Enunciado da tarefa:
Dê continuidade ao artigo de opinião sobre o Supremo Tribunal Federal e a crise política, começando logo após a última frase apresentada.

Texto extraído:
Plenário do Supremo: dá pra contar com eles? – Foto: EBC |
A
defesa da democracia brasileira terá de ser feita por seus cidadãos e cidadãs.
Os 11 do STF têm outra agenda
Por
Ivan Martins*
A
um passo de assumir o governo pela porta dos fundos, Michel Temer parece
assustado com a possibilidade de ser afastado da sonhada (e imerecida)
presidência por uma campanha por eleições diretas.
Explica-se:
uma pesquisa feita pelo Ibope mostrou que apenas 8% da população aprova que
Temer substitua Dilma Rousseff como presidente, enquanto 62% dos entrevistados
desejam novas eleições. Cerca de 25% apoiam a permanência de Dilma no governo.
Temer
não tem legitimidade política e não reúne apoio popular para governar, mas
conta com amigos importantes. Na terça-feira, segundo a Folha, ele ouviu de
seus emissários ao Supremo Tribunal Federal que a convocação de eleições para
substituir Dilma seria “inconstitucional”.
Animado
por essa interpretação, ele teve a cara de pau de dizer a um grupo de sindicalistas
que falar em eleições este ano seria “golpe” . A frase lembrou o romance 1984,
de George Orwell, e a sua invenção mais famosa, a novilíngua. Eleição é golpe.
Guerra é paz. Amor é ódio.
Esse
tipo de sinal sugere que não se deve esperar contribuições do Supremo para a
solução da crise política brasileira. O tribunal já deu indicações de que não
se oporá à retomada do poder pela oligarquia numa manobra de bastidores,
ignorando as aspirações populares por democracia e pelo fim da corrupção. A
despeito de quem tenha indicado cada um dos seus 11 membros, a corporação se
move por lógica própria, coerente com a história e a vocação conservadora e
classista do judiciário brasileiro. Na hora H, se alinha com o velho status
quo.
O
exemplo mais flagrante disso tem sido dado pela relutância do Supremo em
discutir o afastamento do deputado Eduardo Cunha da presidência da Câmara.
O
pedido de afastamento foi feito em dezembro do ano passado pelo
procurador-geral da República, Rodrigo Janot. Ele acusou Cunha de “destruir
provas, pressionar testemunhas e intimidar vítimas”, agindo contra a Lava Jato
e a dignidade do Parlamento. Isso ocorreu há 135 dias, mas desde então o
Supremo lavou as mãos, cruzou os braços, sentou sobre o processo e não discutiu
o afastamento.

Dados brutos:
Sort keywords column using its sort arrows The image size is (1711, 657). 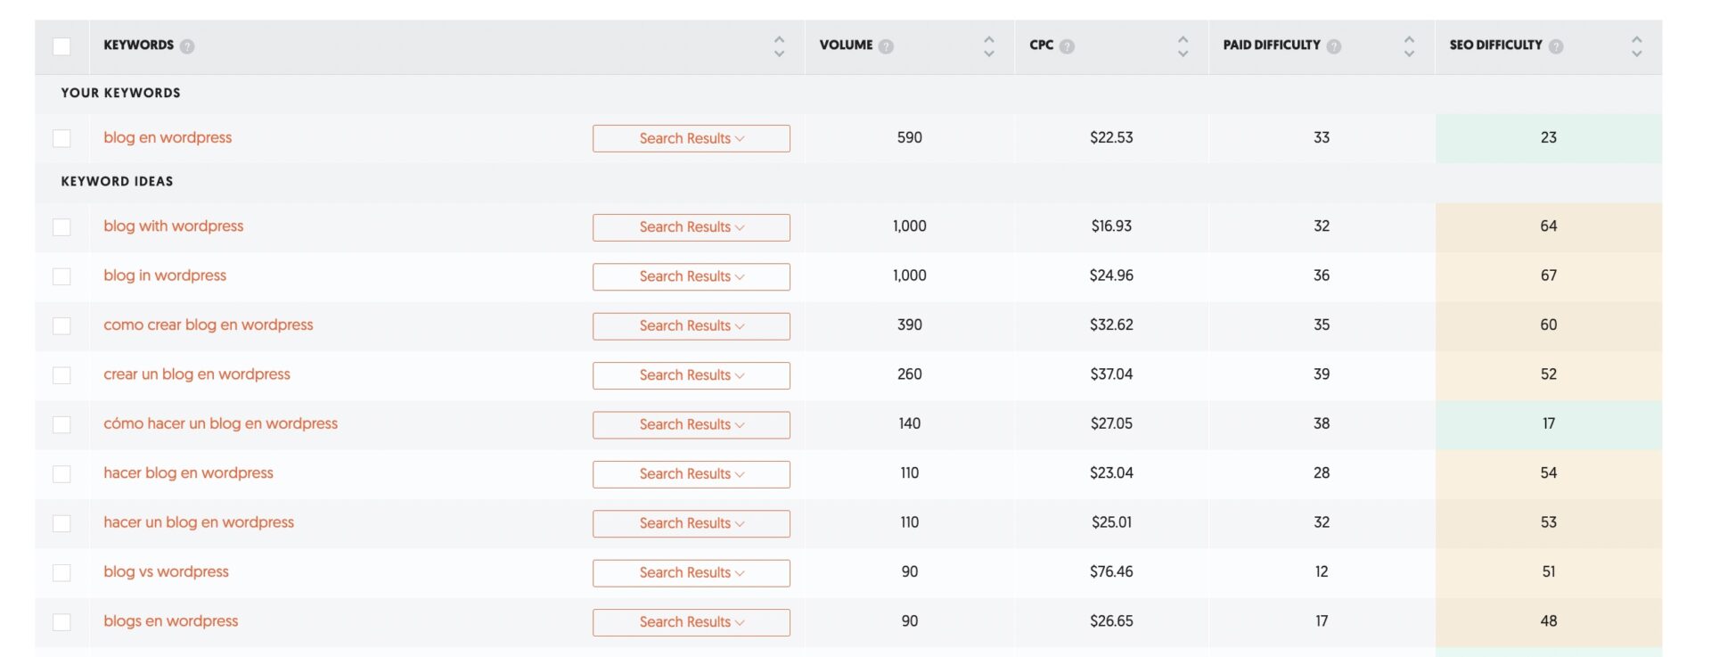click(779, 46)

Resposta:
Livre
para agir como presidente da Câmara, Cunha explodiu a pauta do Congresso em
prejuízo do governo, conduziu com mão de ferro a instalação do processo de
impeachment da presidenta Dilma e preparou, com todo o cuidado, as manobras
regimentais (e possíveis ameaças, como denunciou o procurador-geral) que podem
livrá-lo do processo de cassação pelos seus pares.
As
coisas não teriam acontecido dessa forma se Cunha tivesse sido afastado pelo
Supremo.
A
mesma cautela exagerada que o Supremo demonstra no trato com Cunha não
transparece na relação com a presidenta de República. Na sexta-feira passada,
quando Dilma foi à ONU com a intenção de denunciar o golpe de que está sendo
vítima, o Supremo fez fogo de barragem contra a presidenta.
O
ministro Celso de Mello deu entrevista à televisão explicando que “impeachment
não é golpe” e que ao afirmar isso no exterior a presidenta estaria agindo “de
forma estranha”. Seu colega Dias Tofolli foi mais longe: acusou Dilma de estar
“ofendendo as instituições” e “prejudicando a imagem do país”. Gilmar Mendes
também falou em tom ácido contra presidenta. Intimidada, ela recuou.
As
entrevistas do Supremo foram uma intervenção direta de um poder sobre o outro,
partindo espontaneamente de autoridades que não foram convocadas oficialmente a
se manifestar, mas escolheram fazê-lo. Por quê?
Não
foi a primeira vez que isso aconteceu.
No
dia seguinte à divulgação pelo juiz Sergio Moro dos infames grampos telefônicos da presidenta Dilma com o ex-presidente Lula, o mesmo ministro Mello achou necessário se pronunciar.
Poderia
ter criticado o juiz de Curitiba por um comportamento que até estagiários de
Direito sabiam ter sido temerário, para dizer o mínimo. Poderia ter defendido a
presidenta, cuja persona pública e cujo cargo foram brutalmente atingidos pela
gravação e pela divulgação de seu conteúdo. Poderia até ter se calado, mas não.
O
decano usou sua voz no Supremo para atacar o ex-presidente Lula (e
indiretamente a sua interlocutora) por desabafos privados que jamais poderiam
ter vindo à luz daquela forma – como ficou evidente, dias depois, na decisão do
ministro Teori Zavaski, que fez admoestações pesadas ao juiz Moro pelo episódio e suspendeu sua jurisdição sobre Lula.
Por
que Eduardo Cunha nunca recebeu de Mello e dos demais ministros do Supremo o
mesmo tratamento que eles reservam à presidenta? A conclusão disso tudo é que
os brasileiros não devem colocar no Supremo as suas esperanças de justiça no
caso da presidenta Dilma e de seu vice ambicioso.
Para
evitar o impeachment, resta aos brasileiros torcer por uma vitória no Senado –
que parece a cada dia mais improvável – ou lutar pela realização de eleições
diretas ainda este ano, antes que se consolide o arranjo sombrio que está
levando Temer ao poder.
Um
plebiscito convocado por um terço da Câmara ou do Senado poderia perguntar à
população se ela quer Temer no Planalto ou se prefere escolher um novo
presidente nas urnas.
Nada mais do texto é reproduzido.